There is a town in Alaska where almost everyone lives and/or works under one roof. A single 14-story high-rise is home to most of the town’s residents as well as its post office, grocery store, health clinic. laundromat and church.
In the past, before the new coronavirus, the conversation in an active Facebook group for residents of Whittier was dominated by the chitchat of small-town Alaska life: reports of bears eating out of the trash bin, offers of free used treadmills for giveaway, a recitation of the nightly dinner special at the Anchor Inn.
Since mid-March, the posts, and the focus of the community, have turned almost exclusively to the threat posed by the coronavirus pandemic in this tiny, singular hamlet at the edge of Prince William Sound.
Whittier is like nowhere else in Alaska. About 80% of the roughly 280 year-round residents live in a single building, the Begich Towers, a 14-story high-rise that sits opposite a reindeer pen. Virtually everyone else in town lives in a second, smaller condo building called Whittier Manor. There are no single-family homes and no neighborhoods in Whittier, a railroad and shipping hub that also serves as a jumping-off point for Prince William Sound.
Everyone lives together in Manhattan-style density and proximity. Except instead of a big city, Whittier is hemmed in by the wilderness in every direction.

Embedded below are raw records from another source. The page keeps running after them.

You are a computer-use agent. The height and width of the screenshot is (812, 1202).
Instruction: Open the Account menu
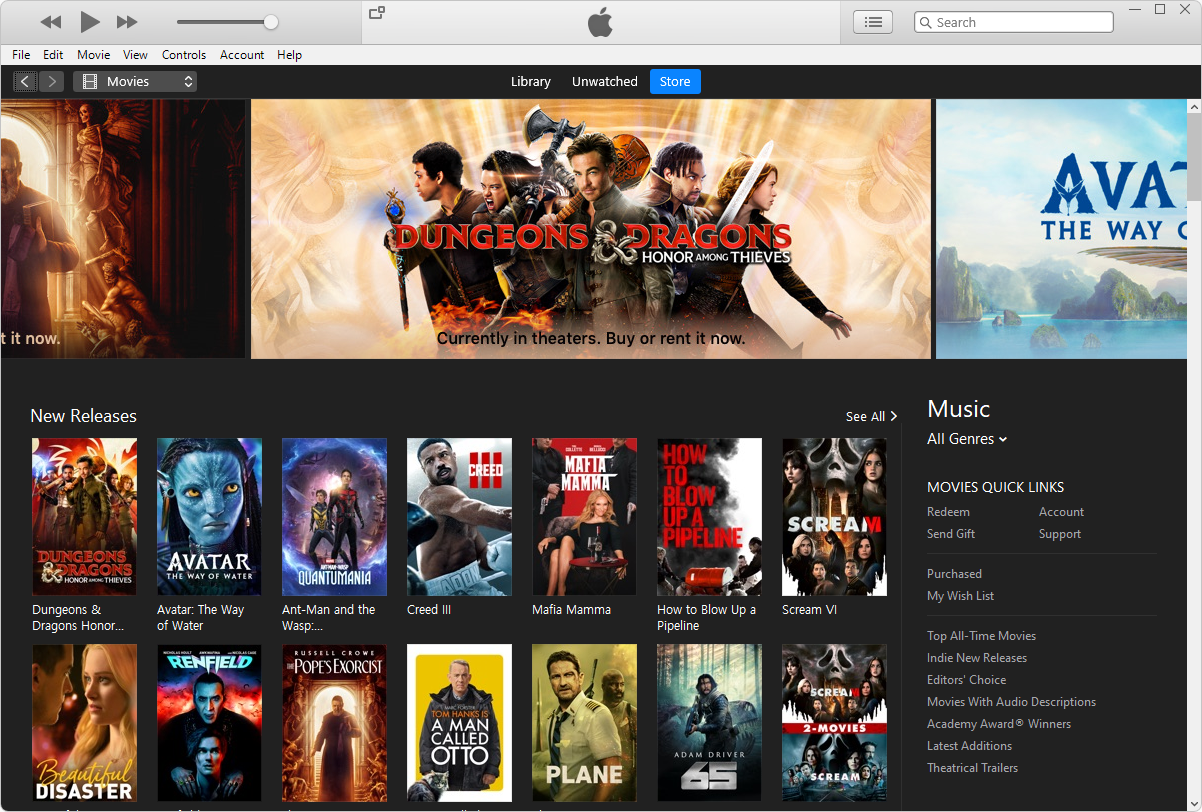pyautogui.click(x=242, y=55)
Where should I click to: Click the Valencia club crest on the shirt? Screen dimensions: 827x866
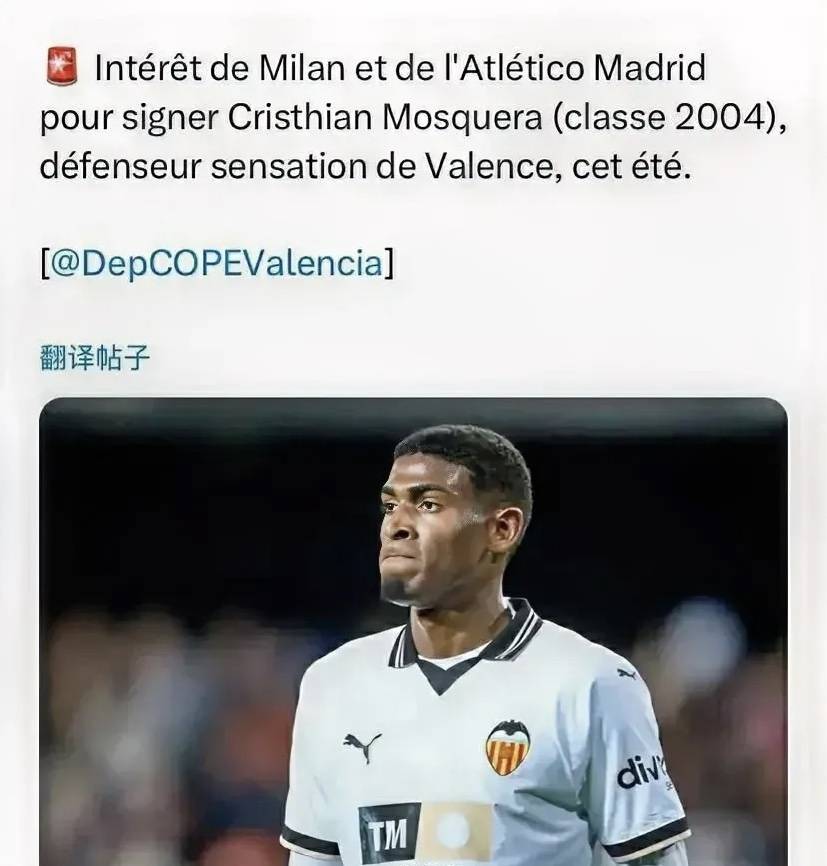(508, 748)
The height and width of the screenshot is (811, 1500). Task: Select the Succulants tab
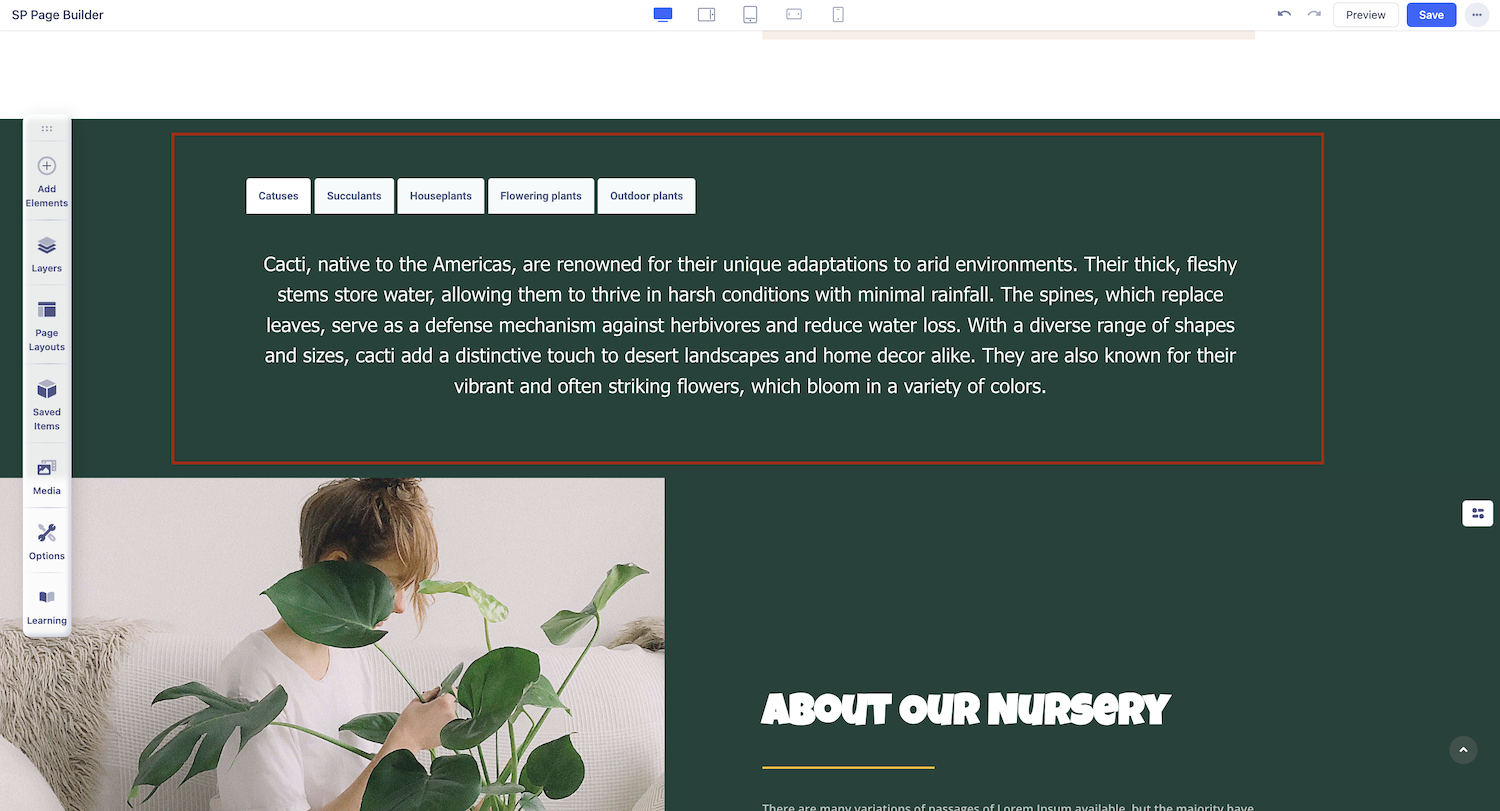click(x=354, y=196)
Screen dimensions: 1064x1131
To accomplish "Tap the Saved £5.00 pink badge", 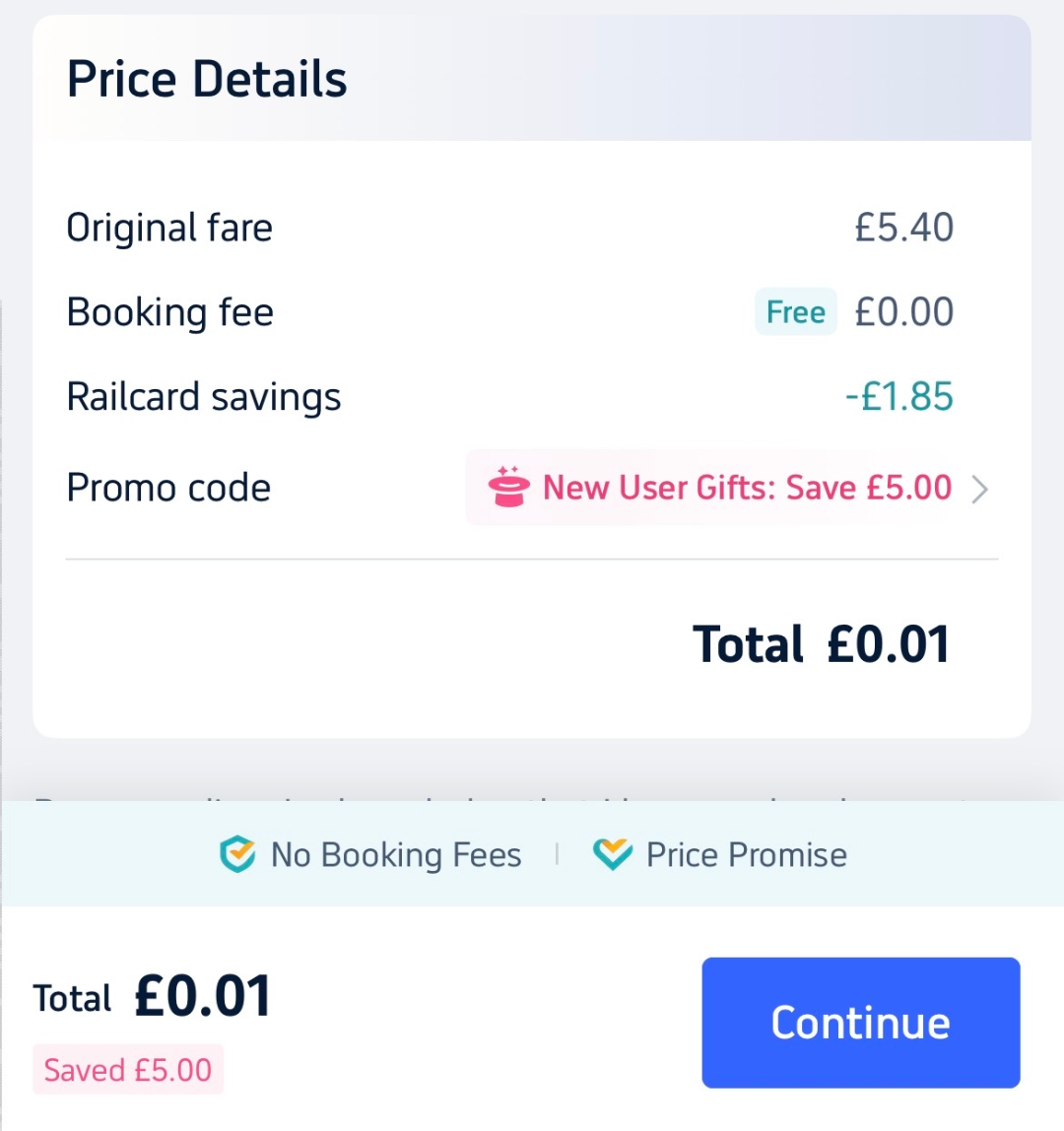I will [128, 1070].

The only way in or out of town by land is through the 2.5-mile Anton Anderson Memorial Tunnel, blasted through a mountain and operated by the Alaska Department of Transportation and Public Facilities. Once you’re on the Portage side of the tunnel, Anchorage and its 300,000 inhabitants are only an hourlong drive away.
It is this combination of isolation, density and access that makes the coronavirus feel like a very different kind of menace to the residents of Whittier, said city manager Jim Hunt.
“We’re at the end of the tunnel, backed up to the water,” he said. “There’s a real sense of vulnerability.”
The Washington Post even used Whittier as a model for a recent simulation of “the spread of a fake disease through a population.”
In recent days and weeks, the city has started warning people on the Bear Valley side of the tunnel that visitors other than residents, their caregivers and employees of essential businesses are not allowed into town.
Begich Towers has closed itself to visitors and on Tuesday adopted new restrictions, including allowing only one family at a time inside the elevators or laundry room. A faction of residents wants to see the tunnel closed.
And while there are no confirmed coronavirus cases in Whittier, everyone is thinking the same thing: How do you keep the virus away when just about the whole town lives in a single building? What will happen if — or when — the pandemic makes its way here?